The conversation to have at the follow-up
The follow-up appointment is where most of the value of the visit actually gets cashed in, and the way to get the most out of it is to come in with three or four specific questions written down. Senior DVMs almost universally report (the American Veterinary Medical Association's 2022 client communication survey found this cleanly) that they prefer the appointments where the owner shows up with a folder and a list. The folder means you have the prior records. The list means you know what you want to know.
A short script that travels across most conditions:
- Can you walk me through what changed from last visit to this one? Not just whether the numbers are in range, but whether the trend is the direction you hoped for.
- Of the values you flagged today, which one are you watching the most closely, and what would it have to do for us to talk about a change in treatment?
- Between now and the next recheck, what should I log at home? Appetite, water intake, energy, anything else specific to this condition?
- If this keeps moving the way it's moving, what does the next six months probably look like? I don't need a prediction, I want to know what to prepare for.
None of those questions are diagnostic. They're navigational. They turn an appointment from a transaction into a conversation, and they're the kind of question most DVMs wish more owners asked.
Why saving the records matters
The single most useful thing a chronic-care family can have by year three is a clean longitudinal file. Every lab report, every discharge summary, every imaging write- up, sorted by date. The reason is the one the Journal of Veterinary Internal Medicine article cited above was pointing at: most small-animal chronic disease is read longitudinally or not read at all. A creatinine of 2.4 doesn't mean the same thing to a vet who has three years of your pet's trend as it does to an emergency clinician at midnight who has never seen the pet before.
The practical version of this argument is simpler. You will, at some point, need to hand your pet's records to someone who has never met your pet. A specialist. A relief vet. An emergency hospital. A boarding kennel with a strict medication protocol. The file you hand them is the one they'll use to make the first hour of decisions. A clean file is a gift to that clinician, and the clinician will pay it back with better care.
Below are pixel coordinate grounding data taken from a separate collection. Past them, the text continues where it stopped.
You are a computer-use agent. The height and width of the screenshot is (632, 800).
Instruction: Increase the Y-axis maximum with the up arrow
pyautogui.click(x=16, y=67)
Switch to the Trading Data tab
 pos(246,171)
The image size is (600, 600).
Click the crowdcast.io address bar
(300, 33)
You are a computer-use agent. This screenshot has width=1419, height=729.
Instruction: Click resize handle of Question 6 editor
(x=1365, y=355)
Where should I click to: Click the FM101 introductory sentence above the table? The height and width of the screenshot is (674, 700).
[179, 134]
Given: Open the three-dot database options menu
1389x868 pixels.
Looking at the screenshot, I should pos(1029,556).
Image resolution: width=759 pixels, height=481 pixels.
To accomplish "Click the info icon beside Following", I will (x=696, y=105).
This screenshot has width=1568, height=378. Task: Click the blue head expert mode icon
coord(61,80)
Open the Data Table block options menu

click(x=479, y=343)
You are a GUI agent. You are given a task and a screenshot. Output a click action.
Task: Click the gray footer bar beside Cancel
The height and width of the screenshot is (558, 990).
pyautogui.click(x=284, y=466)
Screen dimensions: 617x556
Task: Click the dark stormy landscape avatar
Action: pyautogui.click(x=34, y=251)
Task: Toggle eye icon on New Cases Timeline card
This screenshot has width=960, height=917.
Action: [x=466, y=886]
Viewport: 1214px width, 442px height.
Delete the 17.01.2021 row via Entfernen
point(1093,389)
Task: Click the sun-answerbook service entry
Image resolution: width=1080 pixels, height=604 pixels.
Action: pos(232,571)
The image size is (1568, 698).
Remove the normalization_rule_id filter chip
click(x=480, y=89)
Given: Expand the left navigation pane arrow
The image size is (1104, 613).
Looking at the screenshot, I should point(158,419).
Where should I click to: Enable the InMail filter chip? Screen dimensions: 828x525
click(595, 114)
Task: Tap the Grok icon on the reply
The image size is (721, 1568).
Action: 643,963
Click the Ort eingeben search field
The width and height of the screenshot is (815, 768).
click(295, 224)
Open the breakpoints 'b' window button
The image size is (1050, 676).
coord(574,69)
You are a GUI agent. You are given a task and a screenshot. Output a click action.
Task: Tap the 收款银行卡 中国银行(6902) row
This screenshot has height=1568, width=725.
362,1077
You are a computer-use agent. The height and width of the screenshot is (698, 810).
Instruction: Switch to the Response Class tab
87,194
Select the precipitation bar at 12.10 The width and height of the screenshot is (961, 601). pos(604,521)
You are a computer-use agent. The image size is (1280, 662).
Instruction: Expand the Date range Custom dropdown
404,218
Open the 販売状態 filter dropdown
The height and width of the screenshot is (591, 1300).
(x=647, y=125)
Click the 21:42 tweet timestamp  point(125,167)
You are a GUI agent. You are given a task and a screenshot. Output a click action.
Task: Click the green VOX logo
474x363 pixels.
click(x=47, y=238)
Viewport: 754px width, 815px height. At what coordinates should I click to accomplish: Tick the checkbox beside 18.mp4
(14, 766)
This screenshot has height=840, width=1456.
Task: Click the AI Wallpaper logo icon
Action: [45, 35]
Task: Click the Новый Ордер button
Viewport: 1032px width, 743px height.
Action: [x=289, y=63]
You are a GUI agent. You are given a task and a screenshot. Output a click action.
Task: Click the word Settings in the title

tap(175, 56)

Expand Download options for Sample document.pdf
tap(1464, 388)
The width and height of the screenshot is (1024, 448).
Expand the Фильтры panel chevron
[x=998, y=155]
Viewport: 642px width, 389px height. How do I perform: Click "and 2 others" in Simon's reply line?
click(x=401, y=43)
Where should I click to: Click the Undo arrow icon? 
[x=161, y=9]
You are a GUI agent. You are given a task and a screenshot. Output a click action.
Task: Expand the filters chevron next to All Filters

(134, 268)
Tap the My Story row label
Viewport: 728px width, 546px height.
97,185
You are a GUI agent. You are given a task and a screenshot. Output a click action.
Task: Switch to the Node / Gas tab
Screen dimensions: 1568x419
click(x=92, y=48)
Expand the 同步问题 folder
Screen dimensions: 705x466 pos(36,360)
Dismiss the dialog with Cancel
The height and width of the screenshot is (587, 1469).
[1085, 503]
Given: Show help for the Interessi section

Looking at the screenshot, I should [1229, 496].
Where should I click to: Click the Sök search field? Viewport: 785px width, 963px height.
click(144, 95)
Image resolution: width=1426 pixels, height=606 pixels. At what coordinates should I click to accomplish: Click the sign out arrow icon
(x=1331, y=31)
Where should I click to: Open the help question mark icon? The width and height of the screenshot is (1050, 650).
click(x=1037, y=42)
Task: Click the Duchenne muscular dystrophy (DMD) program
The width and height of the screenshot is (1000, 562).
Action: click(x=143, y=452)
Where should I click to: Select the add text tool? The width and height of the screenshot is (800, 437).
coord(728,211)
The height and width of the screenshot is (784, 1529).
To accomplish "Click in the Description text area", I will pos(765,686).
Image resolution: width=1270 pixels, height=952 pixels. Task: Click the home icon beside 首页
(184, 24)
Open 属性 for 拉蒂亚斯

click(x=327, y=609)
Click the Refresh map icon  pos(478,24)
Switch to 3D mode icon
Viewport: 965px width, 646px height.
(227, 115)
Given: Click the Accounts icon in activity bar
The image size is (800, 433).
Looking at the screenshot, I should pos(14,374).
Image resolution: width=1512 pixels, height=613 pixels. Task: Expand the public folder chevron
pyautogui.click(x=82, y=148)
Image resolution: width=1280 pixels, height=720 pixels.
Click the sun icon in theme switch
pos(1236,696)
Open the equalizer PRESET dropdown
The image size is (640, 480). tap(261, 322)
Where to go next on this site
If you're weighing a prescription that came out of this visit, the page on medications walks through what the drug is doing and what to ask before the next dose. The sourcing there is grounded in Plumb's Veterinary Drug Handbook, the reference most US vets keep on their desk. If you want a simple way to write down what you're seeing at home between appointments so the next visit has something real to build on, the page on observing your pet covers what to log and what to skip. And if your pet is into the back half of their life, the page on senior pets covers what the arithmetic of chronic care looks like over a full decade. If you came here after an emergency visit, the discharge summary and the medication list are the two documents worth reading first.
One closing observation
The practical conversation worth having at the next recheck, once you've read the paperwork, is the trend conversation. Not “was today's number normal,” but “how did today's number compare to last year's, and which direction is it going.” You don't need to run that analysis yourself; you need a file complete enough that your vet can run it in ninety seconds. Bring the last two or three reports to the next visit. Ask what the slope looks like. That question changes the appointment from a reading to a reading-in-context, and reading-in-context is where chronic-disease medicine actually gets done.